Friday, November 9, 2012

windows and mirrors

I stumbled upon the short clip above today when I was researching war and art for an upcoming class that I will be teaching, War and Violence. The clip above shows the murals of American artists and the drawings of Afghan children whose work is part of a traveling exhibit, Windows and Mirrors: Reflections on the War in Afghanistan.  These artists' visual images challenge the sanitizing of war and its one-sided representation, and reveal the embodied, material, and psychological effects of war.

At this time of the year, art such as that which is part of the Windows and Mirrors exhibit, plays a very important role in opening our eyes and minds to see beyond the commonplace. In a warrior nation like Canada, for example, Remembrance Day becomes a site of building nationalist sentiment through nostalgia and 'honoring the veterans' that, in effect, does the work of supporting a neo-liberal pro-military security state by erasing other stories of pain, death, suffering, and trauma.

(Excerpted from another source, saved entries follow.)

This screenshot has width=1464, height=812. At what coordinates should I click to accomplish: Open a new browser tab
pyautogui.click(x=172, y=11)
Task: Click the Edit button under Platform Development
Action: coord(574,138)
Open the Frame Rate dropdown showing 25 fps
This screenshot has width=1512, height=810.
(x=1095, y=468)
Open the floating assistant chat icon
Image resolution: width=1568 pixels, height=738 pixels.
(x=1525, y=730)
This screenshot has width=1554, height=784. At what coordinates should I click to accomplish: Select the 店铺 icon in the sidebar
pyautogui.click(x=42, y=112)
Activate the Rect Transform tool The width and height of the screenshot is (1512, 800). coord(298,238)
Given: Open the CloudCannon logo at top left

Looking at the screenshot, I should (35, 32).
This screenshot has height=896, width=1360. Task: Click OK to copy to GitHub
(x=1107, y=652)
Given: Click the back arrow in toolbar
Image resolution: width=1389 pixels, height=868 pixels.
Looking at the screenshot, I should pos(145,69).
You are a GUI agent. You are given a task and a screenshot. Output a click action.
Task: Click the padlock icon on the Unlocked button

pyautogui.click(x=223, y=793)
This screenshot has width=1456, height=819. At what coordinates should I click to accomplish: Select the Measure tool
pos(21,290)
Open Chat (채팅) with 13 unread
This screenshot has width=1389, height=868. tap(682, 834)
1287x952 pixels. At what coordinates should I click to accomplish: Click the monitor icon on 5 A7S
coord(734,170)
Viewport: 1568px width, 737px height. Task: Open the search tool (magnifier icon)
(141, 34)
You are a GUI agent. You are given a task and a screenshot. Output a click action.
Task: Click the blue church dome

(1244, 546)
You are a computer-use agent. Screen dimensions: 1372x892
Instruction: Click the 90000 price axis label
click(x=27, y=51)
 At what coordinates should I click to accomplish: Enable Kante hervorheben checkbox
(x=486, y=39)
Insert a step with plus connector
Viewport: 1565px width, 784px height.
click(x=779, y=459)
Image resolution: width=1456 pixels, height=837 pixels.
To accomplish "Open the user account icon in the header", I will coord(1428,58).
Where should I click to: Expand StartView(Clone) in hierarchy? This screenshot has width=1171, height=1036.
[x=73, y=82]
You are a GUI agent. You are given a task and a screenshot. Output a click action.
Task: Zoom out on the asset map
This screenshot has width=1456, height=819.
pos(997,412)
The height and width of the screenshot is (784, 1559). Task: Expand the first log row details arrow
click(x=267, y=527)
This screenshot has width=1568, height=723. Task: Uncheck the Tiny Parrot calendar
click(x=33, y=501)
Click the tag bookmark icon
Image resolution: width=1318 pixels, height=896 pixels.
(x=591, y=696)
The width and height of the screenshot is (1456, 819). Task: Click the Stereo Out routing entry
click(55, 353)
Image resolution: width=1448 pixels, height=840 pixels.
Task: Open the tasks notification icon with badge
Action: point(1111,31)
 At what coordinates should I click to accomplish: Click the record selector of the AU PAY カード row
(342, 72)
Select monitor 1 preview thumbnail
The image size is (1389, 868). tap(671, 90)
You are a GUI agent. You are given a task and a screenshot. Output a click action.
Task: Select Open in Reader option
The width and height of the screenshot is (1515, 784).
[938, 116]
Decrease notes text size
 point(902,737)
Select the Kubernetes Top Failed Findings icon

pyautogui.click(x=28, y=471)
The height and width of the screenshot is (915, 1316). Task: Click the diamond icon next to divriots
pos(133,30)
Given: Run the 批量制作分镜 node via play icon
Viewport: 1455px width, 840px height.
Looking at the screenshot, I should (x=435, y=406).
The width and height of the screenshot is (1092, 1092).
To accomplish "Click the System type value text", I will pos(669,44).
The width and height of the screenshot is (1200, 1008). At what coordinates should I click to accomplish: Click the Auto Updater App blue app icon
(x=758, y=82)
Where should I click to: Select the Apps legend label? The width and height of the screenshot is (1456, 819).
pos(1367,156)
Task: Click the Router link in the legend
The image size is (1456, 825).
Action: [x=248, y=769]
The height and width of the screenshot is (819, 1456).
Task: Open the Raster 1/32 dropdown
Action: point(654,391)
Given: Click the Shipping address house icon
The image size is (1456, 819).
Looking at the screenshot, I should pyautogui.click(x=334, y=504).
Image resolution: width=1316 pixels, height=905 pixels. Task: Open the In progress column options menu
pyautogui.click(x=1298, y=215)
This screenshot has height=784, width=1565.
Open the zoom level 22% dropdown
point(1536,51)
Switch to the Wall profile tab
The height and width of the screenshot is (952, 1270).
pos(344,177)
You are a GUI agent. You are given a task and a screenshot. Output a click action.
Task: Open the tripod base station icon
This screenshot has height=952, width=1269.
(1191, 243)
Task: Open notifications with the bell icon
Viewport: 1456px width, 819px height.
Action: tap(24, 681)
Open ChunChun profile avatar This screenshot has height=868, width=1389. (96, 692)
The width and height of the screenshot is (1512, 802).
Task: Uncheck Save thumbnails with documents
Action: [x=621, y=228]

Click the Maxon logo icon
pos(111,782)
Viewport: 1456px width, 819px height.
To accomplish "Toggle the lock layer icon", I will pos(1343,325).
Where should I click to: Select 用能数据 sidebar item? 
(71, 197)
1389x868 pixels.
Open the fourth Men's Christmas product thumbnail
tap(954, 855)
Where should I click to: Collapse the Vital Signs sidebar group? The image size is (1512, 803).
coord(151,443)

Here's what Jamie Swift writes about Canada's increasing turn to militarization--even while it has "wrapped up" its "mission" in Afghanistan:

Harper not only agreed to fulfil the outgoing government's promise to increase defence spending by over $12.8 billion over five years, but committed an additional $5.3 billion to an unprecedented increase in the military budget. Under Harper, Canadian military spending attained its highest level since 1945, exceeding even the levels attained in the Cold War. The $492-billion Canada First Defence Strategy: A Modern Military for the Twenty-First Century (CFDS), first introduced in 2008, linked vastly enhanced military spending to an increasingly abstract notion of "Canadian values."
The mural below, which is from Windows and Mirrors, caught my eye as it speaks a universal language of death and genocide, of violent death piling up, of homes being demolished, of lives being destroyed. It speaks the language of trauma across many landscapes, beyond Afghanistan, to Palestine, Bosnia, Rwanda.  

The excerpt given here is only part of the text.